_TASK REQUIREMENTS:_ Copy exactly the lines of the data below, beginning with the line with "Where should I click to: Open" and ending with the line with "At what coordinates should I click to accomplish: Select". Pictures are to be omitted.

_EXTRACTED RECORDS:_
.....

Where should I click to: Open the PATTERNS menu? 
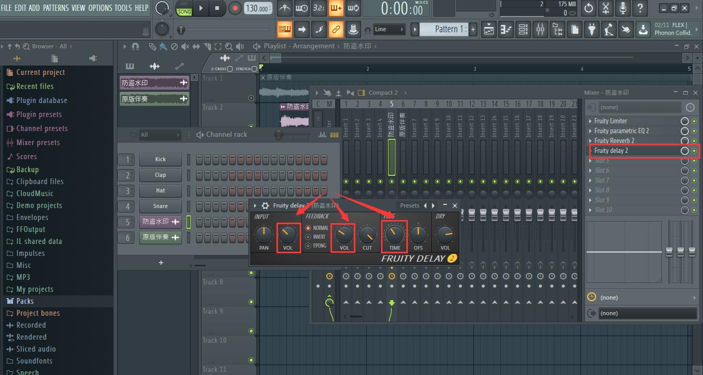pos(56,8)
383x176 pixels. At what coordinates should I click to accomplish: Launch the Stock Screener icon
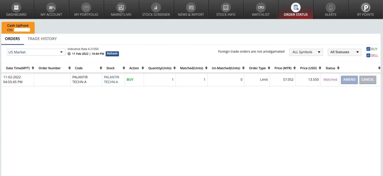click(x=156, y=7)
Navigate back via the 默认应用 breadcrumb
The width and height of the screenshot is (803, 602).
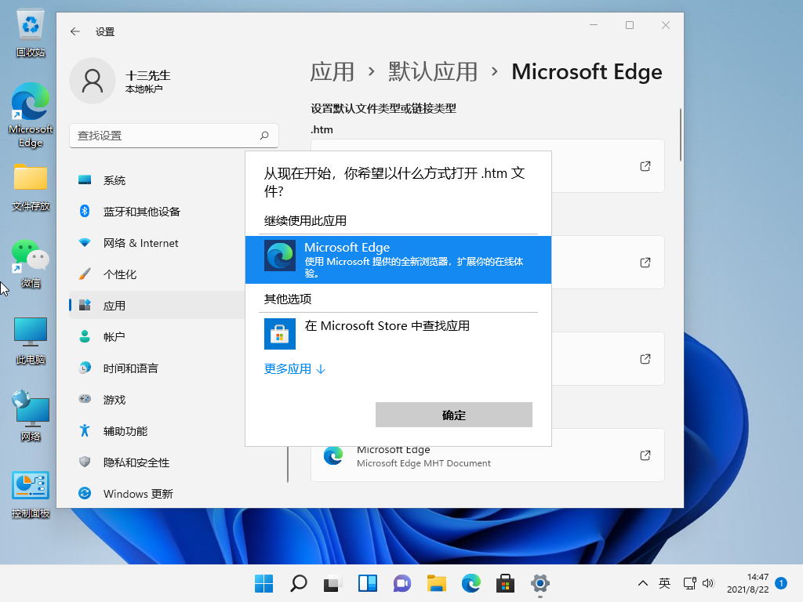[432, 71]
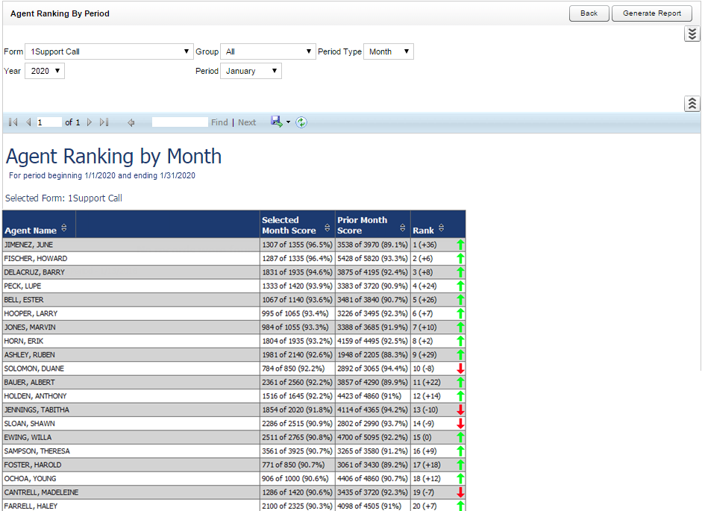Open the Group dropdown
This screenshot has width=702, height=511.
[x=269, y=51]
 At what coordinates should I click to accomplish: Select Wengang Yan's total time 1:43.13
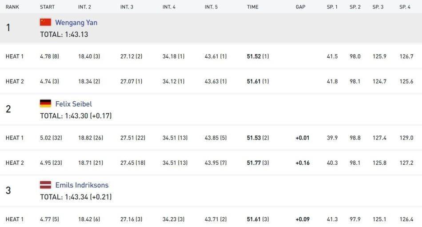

.....

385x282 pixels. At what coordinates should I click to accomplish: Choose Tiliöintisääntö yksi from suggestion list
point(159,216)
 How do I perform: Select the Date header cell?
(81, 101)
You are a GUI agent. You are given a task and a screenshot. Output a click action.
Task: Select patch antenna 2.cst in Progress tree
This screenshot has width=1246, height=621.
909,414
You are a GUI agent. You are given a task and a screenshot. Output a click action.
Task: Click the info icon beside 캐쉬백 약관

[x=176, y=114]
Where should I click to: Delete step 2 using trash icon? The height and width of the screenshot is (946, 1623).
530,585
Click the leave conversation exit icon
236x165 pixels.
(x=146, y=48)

.....

_EXERCISE SOLUTION:_
Where should I click to: Open the PATTERNS menu? 
pos(56,8)
383x176 pixels. At what coordinates should I click to accomplish: Launch the Stock Screener icon
click(x=156, y=7)
Navigate back via the 默认应用 breadcrumb
The width and height of the screenshot is (803, 602).
[432, 71]
Open the Group dropdown
This screenshot has width=702, height=511.
[x=269, y=51]
 At what coordinates should I click to accomplish: Select Wengang Yan's total time 1:43.13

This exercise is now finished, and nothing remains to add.